Фрагмент текста

▽

Этот путь начинается с «выхода души» из тела и завершается «принятием души» в мир умерших (которое не совпадает с преданием тела земле: в «принятии души» отмечаются свои ступени, первая из которых — 40-й, значительно реже 12-й день после кончины). Ступенчатое удаление умершего из мира живых преодолевает многочисленные границы и преграды — и кульминацией его, несомненно, следует считать погребальное шествие, время, когда и сам умерший, и «провожающие» находятся между двумя мирами — между домом и кладбищем, иначе — между миром живых и загробьем. Собственно погребальный обряд кончается там, где этот путь души окончательно завершается (1 год, 3,5,7,9 лет после смерти в местных традициях).

С темой пути связаны многие обрядовые действия погребения: обрядовое довершение смерти (типа блг. лекуване тела); снаряжение умершего в дорогу; обеспечение его (ее) всем необходимым (вплоть до пропускной «грамоты» для загробной стражи); прощание с уходящим (в обрядовое прощание непременно входит мотив «несогласия на разлуку»: его ярчайшее выражение слышится в похоронной причети, но он выражен не только там: ср. «неотдавание гроба» домашними и др.); проводы его вплоть до могилы (иногда — вплоть до дна вырытой ямы); после погребения — «пробуждение» покойного для его новой жизни.

С темой пути в загробье связаны как многочисленные действия, направленные на разрыв границы жизнь/смерть (начиная с «впускания смерти» в дом с целью облегчить агонию), так и действия, замыкающие эту границу сразу же после того, как она перейдена: функция последних — сделать уход необратимым, назад следу нет.

Эту составную обрядового смысла лучше всего выражает такой термин погребения, как проводы. Поэтическое обобщение этого погребального мотива мы увидим в пушкинских «Песнях западных славян»[90]. Типологически близок погребению в этом отношении великорусский обряд «проводов рекрута» (ср. рекрутские и похоронные плачи) и во многом обряд новоселья (переезда в новый дом).

Каким образом обряд оперирует с пространством, переходя из локуса в локус, перенося умершего, а с ним и саму смерть из красного угла дома до могилы (ср. нести 'хоронить'), каким образом «инвариант» этой синтаксической последовательности осложняется варьированием в местных традициях, мы говорили по ходу изложения.

△

Исходные данные
▽

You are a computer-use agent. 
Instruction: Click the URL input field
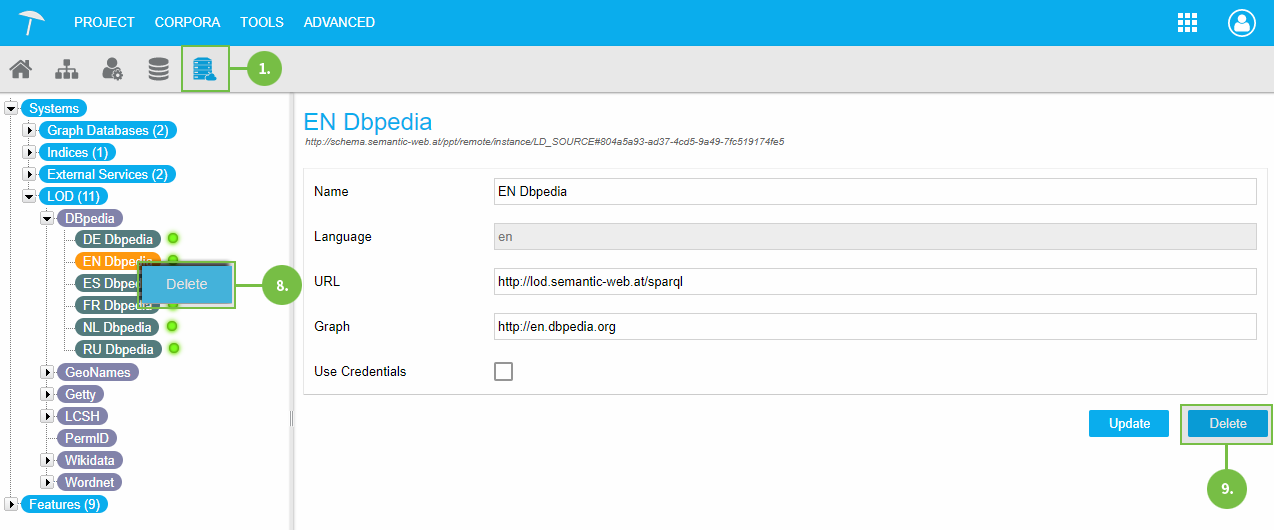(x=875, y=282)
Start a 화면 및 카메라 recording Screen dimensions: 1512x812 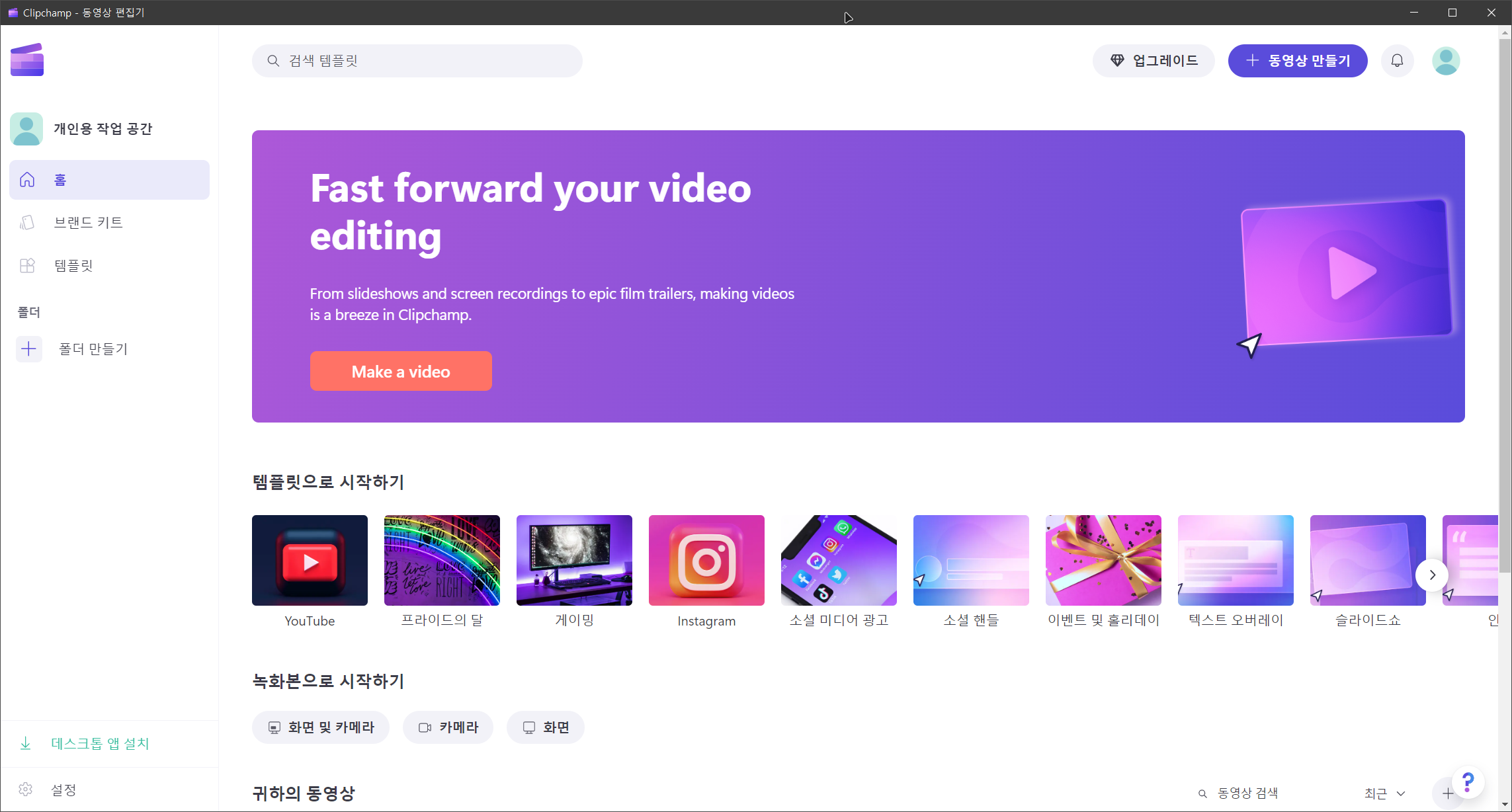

△

Задача
Выведите дословно участок фрагмента о погребальном обряде начиная со слов «Эту составную обрядового» и заканчивая словами «по ходу изложения.» включительно.

Готовый ответ
Эту составную обрядового смысла лучше всего выражает такой термин погребения, как проводы. Поэтическое обобщение этого погребального мотива мы увидим в пушкинских «Песнях западных славян»[90]. Типологически близок погребению в этом отношении великорусский обряд «проводов рекрута» (ср. рекрутские и похоронные плачи) и во многом обряд новоселья (переезда в новый дом).

Каким образом обряд оперирует с пространством, переходя из локуса в локус, перенося умершего, а с ним и саму смерть из красного угла дома до могилы (ср. нести 'хоронить'), каким образом «инвариант» этой синтаксической последовательности осложняется варьированием в местных традициях, мы говорили по ходу изложения.